Teruel Existe es el síntoma de la incapacidad del estado de las autonomías para atender a la complejidad territorial del país

“Teruel existe” es una frase que puede acabar teniendo tantos sujetos como provincias españolas se encuentran abandonadas a su suerte. Podría decirse que esa situación es responsabilidad de sus respectivas comunidades autónomas, pero habría que añadir que el autogobierno regional no lo puede todo y que en su interior también opera, aunque sea a pequeña escala, el centralismo (lo saben bien en Catalunya las provincias que aún no son, y quizás no lo sean nunca, de la enjundia de la metrópoli barcelonesa).

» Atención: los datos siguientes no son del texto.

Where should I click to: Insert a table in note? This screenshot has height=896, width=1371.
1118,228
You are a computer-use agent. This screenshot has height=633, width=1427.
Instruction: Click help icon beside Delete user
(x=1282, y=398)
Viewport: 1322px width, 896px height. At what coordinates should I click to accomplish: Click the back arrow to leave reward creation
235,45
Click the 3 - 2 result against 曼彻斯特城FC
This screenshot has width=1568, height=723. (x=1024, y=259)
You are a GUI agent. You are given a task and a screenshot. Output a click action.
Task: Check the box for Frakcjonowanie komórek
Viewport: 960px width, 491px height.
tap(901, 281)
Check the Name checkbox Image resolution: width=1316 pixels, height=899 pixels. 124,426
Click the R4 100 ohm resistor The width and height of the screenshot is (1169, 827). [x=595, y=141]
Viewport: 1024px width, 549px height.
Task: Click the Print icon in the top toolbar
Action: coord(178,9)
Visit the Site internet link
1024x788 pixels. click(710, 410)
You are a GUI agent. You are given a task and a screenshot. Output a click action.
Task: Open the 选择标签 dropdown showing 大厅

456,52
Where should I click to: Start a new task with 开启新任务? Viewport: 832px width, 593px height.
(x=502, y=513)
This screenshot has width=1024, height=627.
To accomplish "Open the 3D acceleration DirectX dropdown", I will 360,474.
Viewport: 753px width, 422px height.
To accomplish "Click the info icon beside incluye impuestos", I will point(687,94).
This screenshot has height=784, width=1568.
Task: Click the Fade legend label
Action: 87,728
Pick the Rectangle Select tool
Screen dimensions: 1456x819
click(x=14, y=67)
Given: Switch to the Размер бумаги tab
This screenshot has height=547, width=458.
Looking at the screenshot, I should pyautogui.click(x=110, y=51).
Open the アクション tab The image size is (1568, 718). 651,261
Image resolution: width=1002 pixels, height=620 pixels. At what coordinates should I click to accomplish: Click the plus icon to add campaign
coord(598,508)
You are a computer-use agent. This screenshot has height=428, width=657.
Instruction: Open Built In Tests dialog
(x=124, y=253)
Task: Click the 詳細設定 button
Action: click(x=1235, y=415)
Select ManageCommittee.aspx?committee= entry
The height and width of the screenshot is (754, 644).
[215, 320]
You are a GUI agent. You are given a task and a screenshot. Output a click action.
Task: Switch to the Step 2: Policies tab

Algunas operaciones, como la vertebración territorial de las infraestructuras, sean éstas de comunicación o energéticas, requieren tal altura de miras, que desde muy arriba deben ser observadas y concebidas para que perduren más allá de los concretos y contingentes gobernantes. Y no vale decir que las infraestructuras se ponen donde se necesitan, porque también las realidades nacen y crecen si las infraestructuras existen. Eso u optar por abandonar toda batalla por cohesión territorial, generar dos o tres metrópolis capaces de competir en el tapete geopolítico internacional y rodearlas de unos extensos parques temáticos de agradable paisaje y reconfortante gastronomía.

Teruel Existe alerta, entre otras, de una injusticia práctica apoyada en una idea errónea de la libertad: aquellas comunidades autónomas que con el aliento propicio de otras, el victimismo de algunas y  la endemia histórica de las demás han sido capaces de crear entornos semejantes a los de un paraíso fiscal (el caso de Madrid, por ponerle nombre) pretenden seguir hablando de solidaridad mientras construyen futuros desiguales. En la lucha de las grandes urbes por liderar el futuro no es menor la que libran Madrid y Barcelona, y en la que los últimos acontecimientos que hemos vivido en Cataluña son sin duda alentadores para la capital de España y su victoria en la partida.

Ni una ni otra deberían ser ajenas al resto, a ese entorno depauperado al que parecen concebir como su espacio de recreo. Pero en todo caso debe recordar Barcelona que ningún error deja de pagarse, y que su gobierno y el de Cataluña parecen indolentes ante los efectos de futuro de lo que dicen ser (sólo) legítimas expresiones de libertad.